Menurutnya, keberadaan satu hari khusus untuk merayakan kebudayaan justru mereduksi makna kebudayaan itu sendiri. Kebudayaan bukan sekadar perayaan atau seremoni tahunan, melainkan sesuatu yang berlangsung dalam kehidupan sehari-hari masyarakat.“Kenapa kebudayaan harus diisolasi menjadi satu momen tertentu? Seolah-olah hari-hari lain tidak penting. Padahal, kebudayaan itu hidup setiap hari dalam praktik, dalam hubungan antarmanusia, dalam penghargaan dan penghormatan,” tegasnya.
Lebih lanjut, ia mengkritik adanya hari kebudayaan nasional membuat masyarakat hanya fokus mempersiapkan perayaan di satu hari tertentu.

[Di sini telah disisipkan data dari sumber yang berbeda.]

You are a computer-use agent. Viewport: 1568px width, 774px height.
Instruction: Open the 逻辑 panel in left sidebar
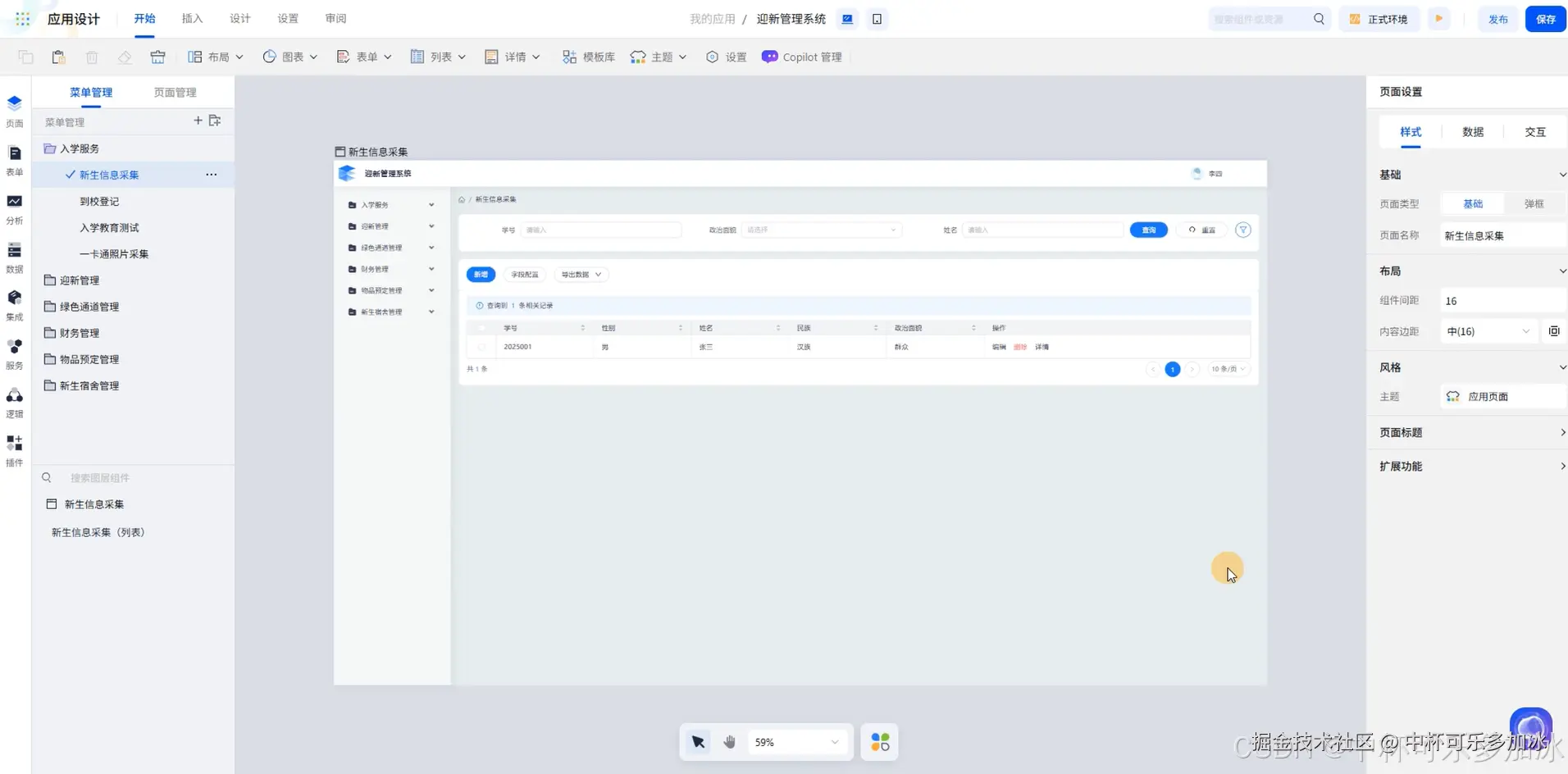point(14,403)
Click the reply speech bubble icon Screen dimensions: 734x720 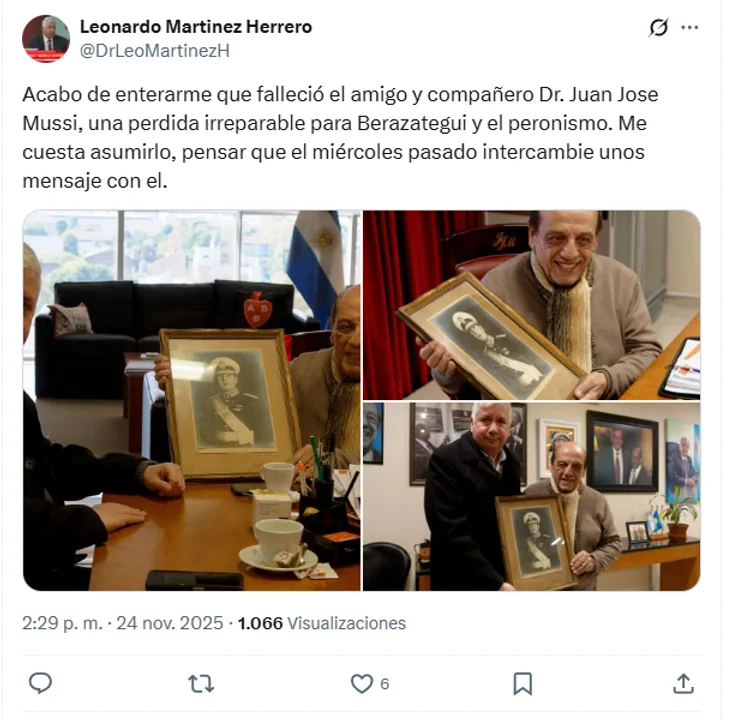40,683
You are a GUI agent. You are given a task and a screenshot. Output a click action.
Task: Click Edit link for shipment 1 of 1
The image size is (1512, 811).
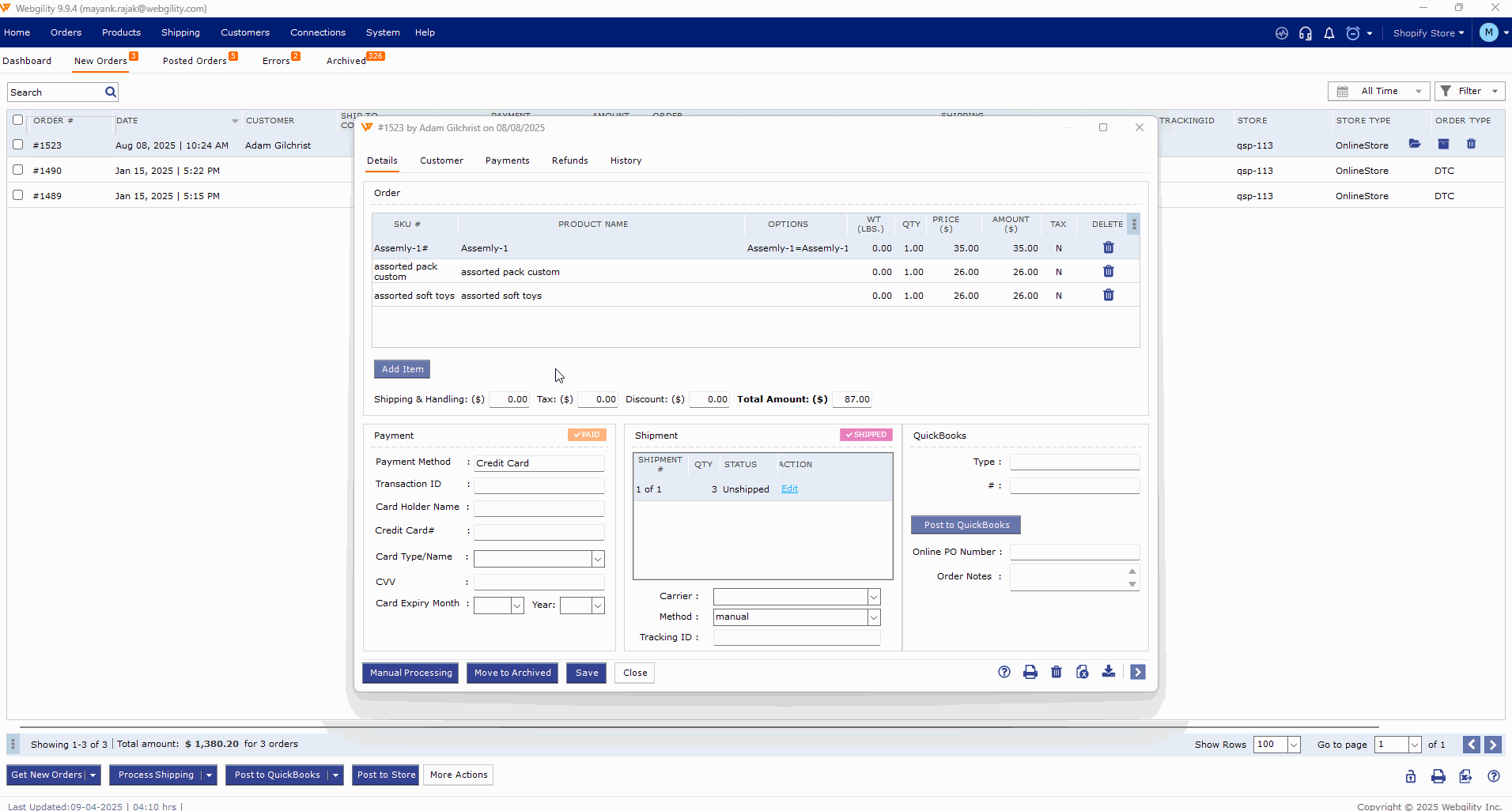coord(789,489)
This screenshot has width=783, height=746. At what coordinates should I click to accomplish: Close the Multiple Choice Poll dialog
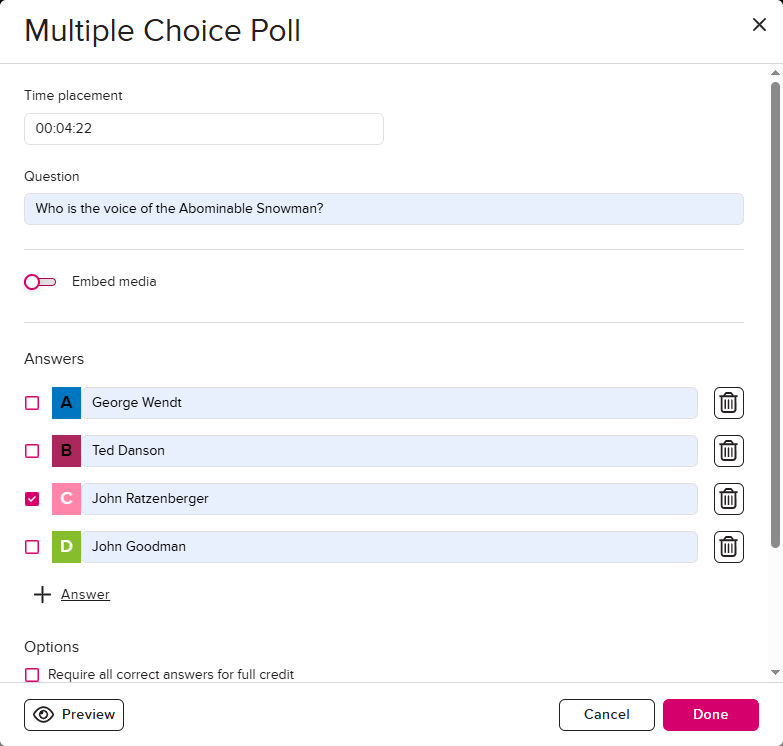click(759, 24)
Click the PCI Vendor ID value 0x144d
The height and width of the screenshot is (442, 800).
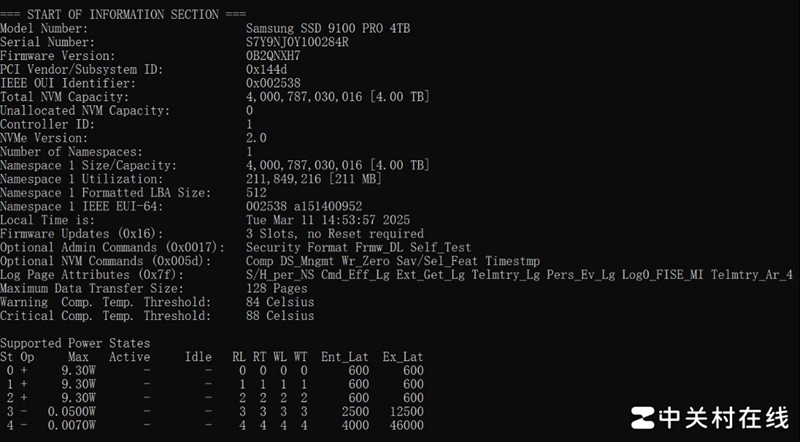[269, 70]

Hal itu dikhawatirkan menjebak publik dalam ritual tahunan yang justru mengabaikan pentingnya menerapkan nilai-nilai kebudayaan dalam kehidupan sehari-hari. “Orang nanti hanya berkonsentrasi memperingati Hari Kebudayaan tanggal 17 Oktober. Seolah-olah hari-hari lain bukan hari kebudayaan,” ujarnya.
Ia menegaskan bahwa kebudayaan semestinya tidak diperingati , tetapi dihidupi. Dengan kata lain, semangat kebudayaan tidak membutuhkan seremoni, melainkan praktik nyata yang berkelanjutan dan kontekstual dalam kehidupan bermasyarakat.